One of the main reasons why this drug is very popular among athletes is that it does not get converted into estrogen. This results in less gynecomastia. Some even claim that the water retention is much less with this drug.
Anavar was first introduced in the North American Market nearly 50 years ago. During the early days it was used to treat a variety of infertility disorders, anemias and those ill individuals in hospitals who were wasting away. However, the drug is not widely used in clinical medicine today. Anavar has two major advantages compared to other anabolic steroids. It does not get converted into estrogen and it does not significantly influence the hypothalamic pituitary tract at low doses. What this means is that because it is not broken down to estrogen, males will not develop breast enlargement. Secondly, because it does not affect the hypothalamic pituitary axis, it does not affect the suppression of testosterone. This means that the individual taking Anavar will not have such side effects like loss of libido, impotence or testicular atrophy- features that are commonly seen with other anabolic steroids.
Oxandrin is a both an anabolic steroid and has all the properties of an androgenic drug. The actions of the drug are similar to those seen with testosterone. At low doses the drug has selective anabolic properties, but at high doses, it also has potent androgenic activity. When used at high doses, the drug can influence the hypothalamus and suppress the release of the Gonadotropins and this leads to a decrease in the synthesis of testosterone. Like all other anabolic steroids, Oxandrin also increases the levels of “bad” LDL cholesterol and decreases the levels of “good” HDL cholesterol. Anavar is one of the few anabolic steroids which is not converted to estrogen at low doses.

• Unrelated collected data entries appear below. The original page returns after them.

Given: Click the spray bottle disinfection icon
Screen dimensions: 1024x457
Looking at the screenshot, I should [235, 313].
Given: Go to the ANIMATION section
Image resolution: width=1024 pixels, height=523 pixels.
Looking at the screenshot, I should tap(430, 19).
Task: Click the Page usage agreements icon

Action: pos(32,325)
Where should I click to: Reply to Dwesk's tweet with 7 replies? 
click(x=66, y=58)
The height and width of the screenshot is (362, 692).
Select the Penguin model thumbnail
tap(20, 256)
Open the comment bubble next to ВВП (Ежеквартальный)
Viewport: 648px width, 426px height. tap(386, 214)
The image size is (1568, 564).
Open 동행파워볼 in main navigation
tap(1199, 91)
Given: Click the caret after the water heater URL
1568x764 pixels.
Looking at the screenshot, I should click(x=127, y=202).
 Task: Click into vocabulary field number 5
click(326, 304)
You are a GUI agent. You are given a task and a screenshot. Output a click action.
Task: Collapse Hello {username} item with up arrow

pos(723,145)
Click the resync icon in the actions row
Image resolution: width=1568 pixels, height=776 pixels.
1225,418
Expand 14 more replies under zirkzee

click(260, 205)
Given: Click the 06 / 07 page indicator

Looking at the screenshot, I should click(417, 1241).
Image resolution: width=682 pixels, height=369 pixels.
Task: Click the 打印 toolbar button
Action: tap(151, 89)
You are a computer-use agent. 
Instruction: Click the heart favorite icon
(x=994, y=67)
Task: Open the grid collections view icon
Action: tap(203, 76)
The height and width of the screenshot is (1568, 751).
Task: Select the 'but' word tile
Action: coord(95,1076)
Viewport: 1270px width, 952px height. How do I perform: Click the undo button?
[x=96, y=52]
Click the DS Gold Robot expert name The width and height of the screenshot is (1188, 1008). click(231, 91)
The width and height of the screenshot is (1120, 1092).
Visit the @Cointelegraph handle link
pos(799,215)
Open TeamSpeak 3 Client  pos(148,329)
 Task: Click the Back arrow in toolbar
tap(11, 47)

The drug is rarely used in clinical medicine. In the past decades, it was used to treat individuals with a variety of anemias, weight loss in HIV patients and was once tried out as treatment for osteoporosis. However, the widespread abuse of this drug led Searle in 1989, to cease production of the drug. Today, the drug is made by Savient Pharmaceutical, under the trade name Oxandrin. Today, some physicians do prescribe Oxandrin to treat moribund patients gain weight after trauma, burns or serious infections. Sometimes it is combined with corticosteroids for the treatment of bone pain in cancer patients.